The motor cortex corresponds to the precentral gyrus of the frontal lobe. It is responsible for planning, control, and execution of voluntary movements. It involves the primary motor cortex, supplementary motor cortex and premotor cortex.
- The primary motor cortex is mainly responsible for generating neural impulses that travel through the corticospinal tract and control the execution of movement.
- The supplementary motor cortex is thought to be involved in planning of movement, sequencing of movement, and the coordination of the body parts involved in the movement.
- The premotor cortex is thought to manage the preparation for movement, sensory guidance of movement and the spatial guidance of movement.
Finally, Broca’s area encompasses the pars opercularis and pars triangularis of the inferior frontal gyrus. It is mainly responsible for expressive motor speech, which involves verbal fluency, phonological processing, grammar processing and attention during speech. Although Broca’s area is mainly associated with language production, it also plays a significant role in language comprehension. Studies have shown that it’s especially important in providing the ability to use syntactic information to determine the meaning of complex and ambiguous sentences.
Broca’s aphasia, also called non-fluent aphasia, is a type of aphasia characterized by the partial loss of the ability to produce language. It is caused by an injury (e.g. stroke) to the Broca’s area in the inferior frontal gyrus of the dominant cerebral hemisphere. It is sometimes accompanied by right-sided weakness or paralysis of the arm and leg because of the close proximity of the precentral gyrus.
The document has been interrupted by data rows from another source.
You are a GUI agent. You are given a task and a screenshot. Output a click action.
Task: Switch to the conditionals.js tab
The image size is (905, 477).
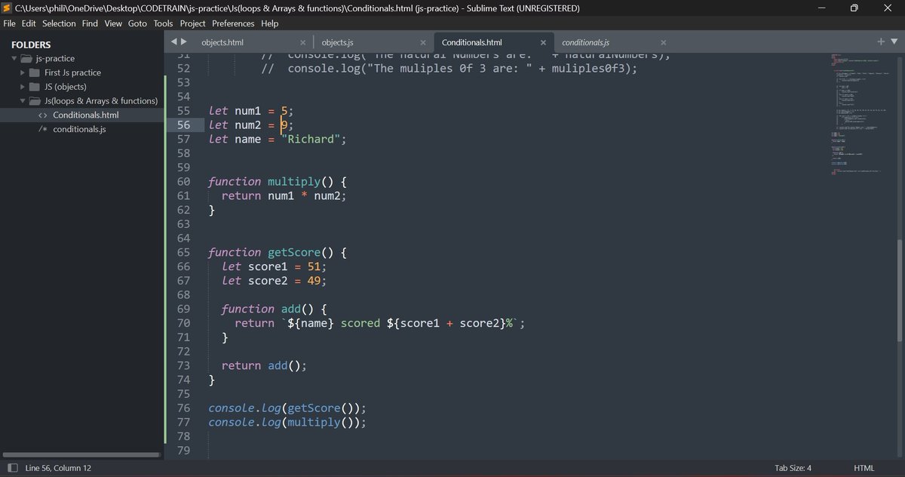(x=585, y=42)
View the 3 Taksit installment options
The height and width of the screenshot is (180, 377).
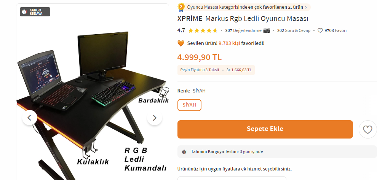click(212, 70)
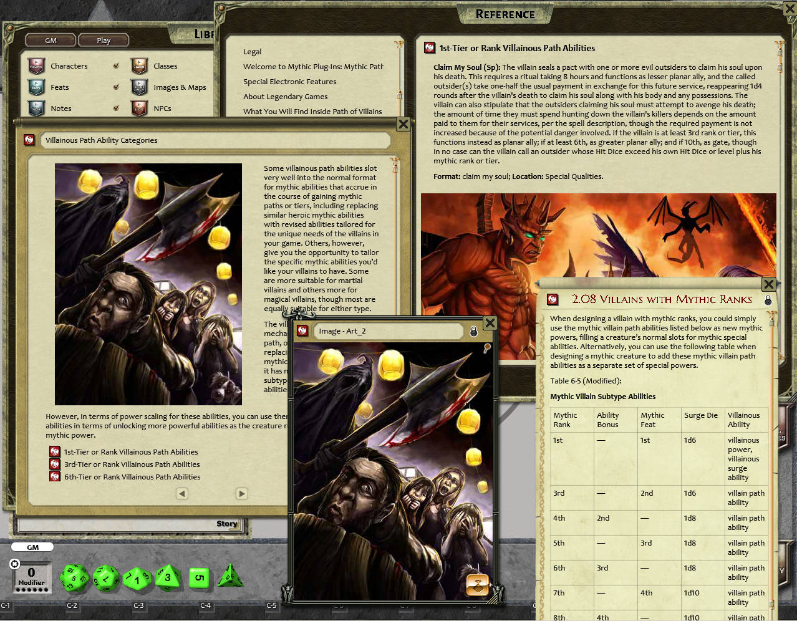Screen dimensions: 797x621
Task: Toggle the checkmark next to Feats
Action: point(117,87)
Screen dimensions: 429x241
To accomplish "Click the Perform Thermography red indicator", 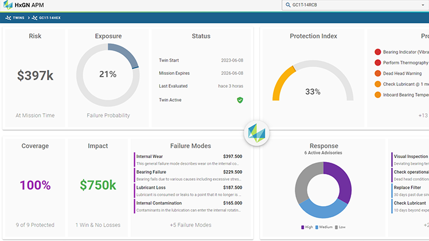I will [378, 63].
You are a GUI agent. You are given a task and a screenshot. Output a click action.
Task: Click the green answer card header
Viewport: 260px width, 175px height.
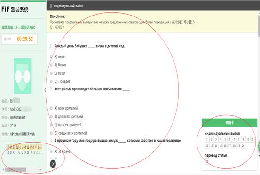229,123
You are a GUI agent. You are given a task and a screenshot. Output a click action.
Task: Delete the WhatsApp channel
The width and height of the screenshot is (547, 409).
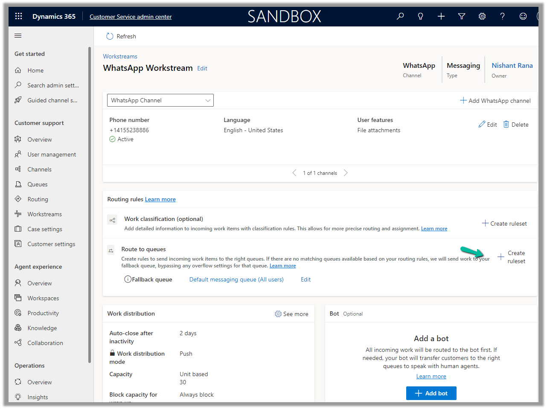516,125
Broca’s aphasia presents with an impaired output of spontaneous speech and a loss of normal grammatical structure. Symptoms include effortful and stilted speech, with most sentences limited to 4 words or less. Specifically, linking words, conjunctions (and, or, and but) and the use of prepositions are lost and speech is reduced to only using nouns and verbs, a pattern known as telegraphic speech. In pure Broca's aphasia, comprehension of speech is intact, and patients are aware of what they want to say, but are unable to express themselves comprehensively to other people.